A empresa que vencer o processo de licitação terá o direito de concessão por 40 anos. De acordo com Marina Silva, o tempo foi estipulado a partir do ciclo de regeneração das florestas, que, segundo ela, é de no mínimo 30 anos.
“Você não pode fazer um processo em que cada um fique dez anos, 15 anos e 20 anos e deixa o problema para o que virá. A pessoa que ganha a licitação completará um ciclo em que ela poderá ser avaliada se, de fato, aquela floresta está sendo regenerada. Agora, se for identificado que ela não está cumprindo as regras, o contrato poderá ser rompido pelo poder público”, concluiu.

Segundo a ministra, a fiscalização dos processos de exploração será feita pelo Ibama (Instituto Brasileiro do Meio Ambiente e dos Recursos Na-turais Renováveis), pelo SFB (Serviço Florestal Brasileiro) e pelos órgãos estaduais e municipais que integram o Sinama (Sistema Nacional do Meio Ambiente).

Uma área de 96 mil hectares de floresta é a primeira da Amazônia a ser licitada com amparo da Lei de Gestão das Florestas Públicas, que concede a empresas privadas o direito de exploração de áreas da floresta amazônica por períodos de até 40 anos. A área licitada da Jamari equivale a mais de duas áreas da cidade de Curitiba, no Paraná (ou 53.333 campos de futebol).

Criada pelo governo Lula com a finalidade de evitar a grilagem de terras da Amazônia e promover um desenvolvi-mento sustentável da floresta, a lei permite que concessionárias explorem áreas – pré-determinadas pelo Ibama, como “áreas de manejo” -, extraiam produtos da terra e comercializem.
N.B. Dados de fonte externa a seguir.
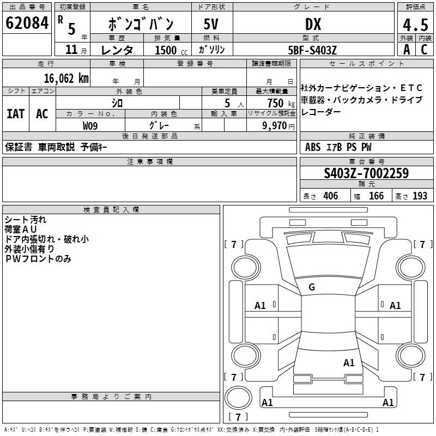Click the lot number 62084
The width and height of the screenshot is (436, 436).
click(x=27, y=23)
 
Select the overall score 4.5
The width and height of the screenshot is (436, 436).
click(x=415, y=25)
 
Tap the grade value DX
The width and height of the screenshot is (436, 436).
click(x=313, y=24)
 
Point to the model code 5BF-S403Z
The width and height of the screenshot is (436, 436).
click(x=312, y=50)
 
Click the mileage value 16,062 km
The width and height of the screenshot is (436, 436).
click(x=66, y=78)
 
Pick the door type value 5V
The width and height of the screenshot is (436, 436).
click(x=211, y=24)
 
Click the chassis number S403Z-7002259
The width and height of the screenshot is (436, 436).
click(x=366, y=173)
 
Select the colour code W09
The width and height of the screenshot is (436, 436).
click(x=90, y=126)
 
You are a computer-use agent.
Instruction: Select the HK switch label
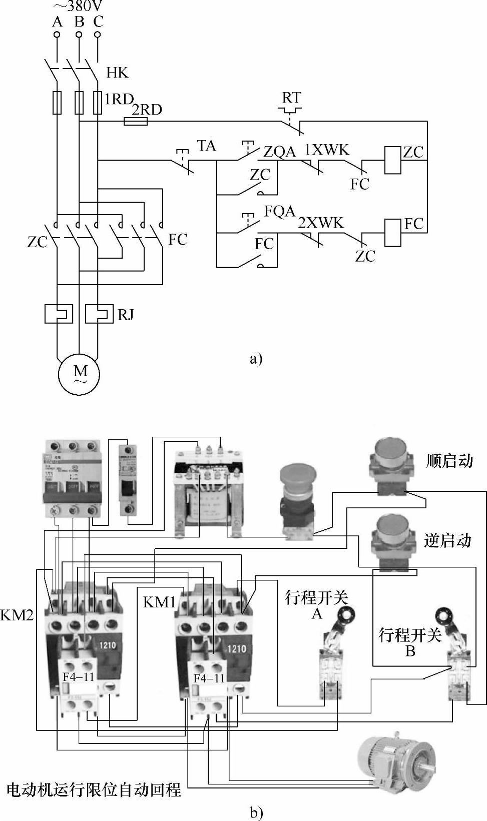pos(118,73)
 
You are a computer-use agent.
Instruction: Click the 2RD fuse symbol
pos(135,122)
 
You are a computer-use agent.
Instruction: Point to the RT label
pos(291,98)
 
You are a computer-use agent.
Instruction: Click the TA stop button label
pos(206,146)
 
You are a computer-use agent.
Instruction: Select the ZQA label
pos(279,152)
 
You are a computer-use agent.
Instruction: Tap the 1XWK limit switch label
pos(327,150)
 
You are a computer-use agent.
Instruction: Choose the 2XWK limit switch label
pos(321,223)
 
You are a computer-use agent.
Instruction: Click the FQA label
pos(280,212)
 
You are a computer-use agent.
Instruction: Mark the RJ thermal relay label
pos(126,315)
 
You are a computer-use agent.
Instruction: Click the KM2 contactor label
pos(17,615)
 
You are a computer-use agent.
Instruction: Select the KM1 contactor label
pos(159,602)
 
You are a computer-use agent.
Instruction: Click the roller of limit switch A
pos(344,614)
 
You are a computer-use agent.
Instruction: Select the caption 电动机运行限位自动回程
pos(94,790)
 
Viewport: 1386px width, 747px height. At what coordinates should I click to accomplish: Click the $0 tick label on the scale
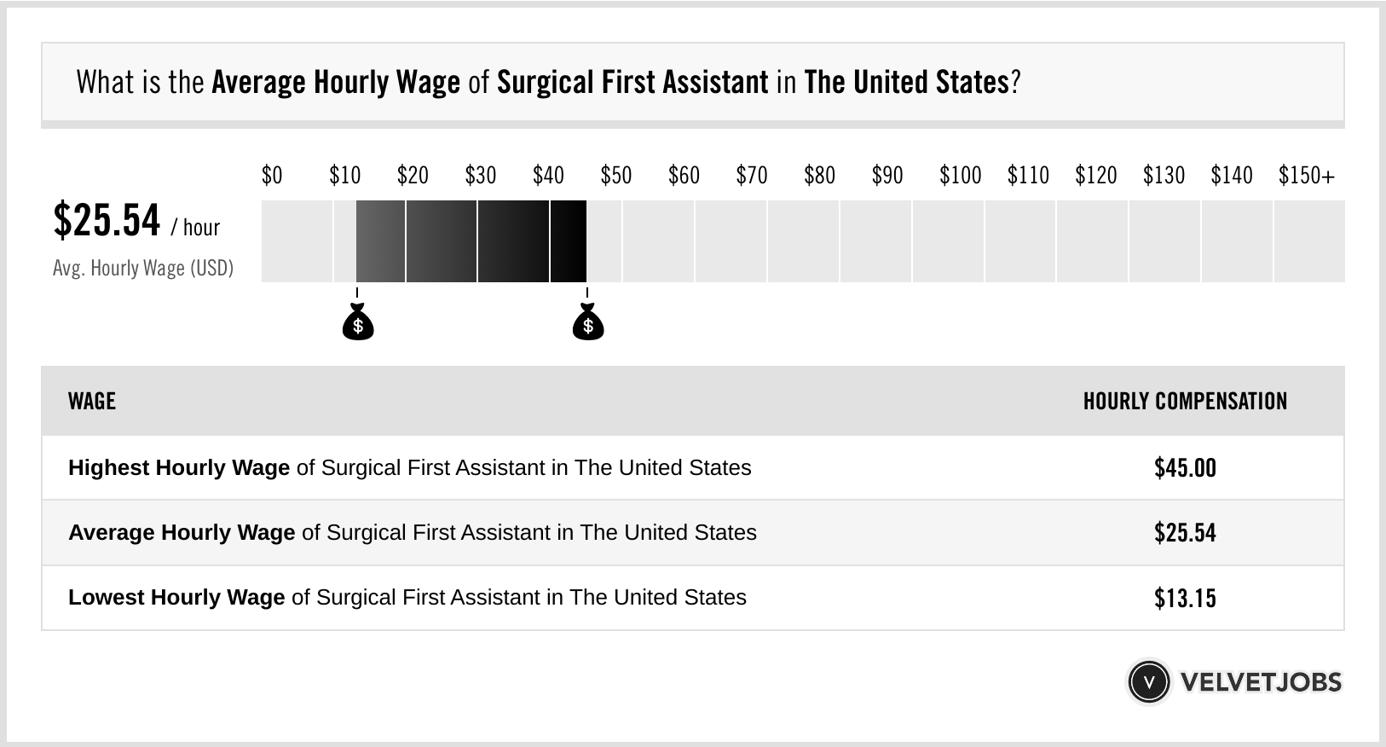(x=271, y=176)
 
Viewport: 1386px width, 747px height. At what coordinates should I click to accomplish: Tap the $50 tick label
(x=615, y=176)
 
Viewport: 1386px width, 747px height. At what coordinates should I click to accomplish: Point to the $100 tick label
(x=960, y=176)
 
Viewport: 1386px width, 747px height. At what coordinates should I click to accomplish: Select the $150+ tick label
(x=1306, y=176)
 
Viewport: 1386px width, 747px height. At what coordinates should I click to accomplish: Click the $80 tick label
(x=819, y=176)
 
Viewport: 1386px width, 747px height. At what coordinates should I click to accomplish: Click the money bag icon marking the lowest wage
(x=357, y=322)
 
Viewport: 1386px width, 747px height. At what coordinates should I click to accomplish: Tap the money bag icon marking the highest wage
(x=587, y=322)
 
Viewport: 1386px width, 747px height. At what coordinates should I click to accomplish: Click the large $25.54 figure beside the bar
(x=107, y=220)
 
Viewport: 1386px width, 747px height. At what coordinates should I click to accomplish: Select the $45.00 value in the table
(x=1185, y=468)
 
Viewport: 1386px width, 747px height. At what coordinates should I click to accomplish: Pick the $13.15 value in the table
(x=1185, y=598)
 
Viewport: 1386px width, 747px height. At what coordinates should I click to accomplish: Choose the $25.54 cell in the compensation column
(x=1185, y=533)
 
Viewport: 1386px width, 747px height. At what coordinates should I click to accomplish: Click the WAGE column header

Ambientalistas questionam execução

Os objetos a serem explorados na região são produtos da floresta, como madeira, frutos e sementes, e serviços, como o ecoturismo. As concessionárias vencedoras assinarão um contrato que poderá ir de cinco a 40 anos. “Vai depender única e exclusivamente do governo o sucesso dessa concessão”, diz Roberto Smeraldi, diretor da Organização Amigos da Terra – Amazônia Brasileira.
“A lei tem vários problemas e limitações, mas é inquestionável que é preciso estabelecer concessões na Amazônia”.

“Agora o governo vai ter pequenas áreas para cuidar. Terá o nome, endereço e telefone do responsável pela área. Não há mais desculpa para não fiscalizar, a tolerância vai ser zero”, diz Sérgio Leitão, do Greenpeace.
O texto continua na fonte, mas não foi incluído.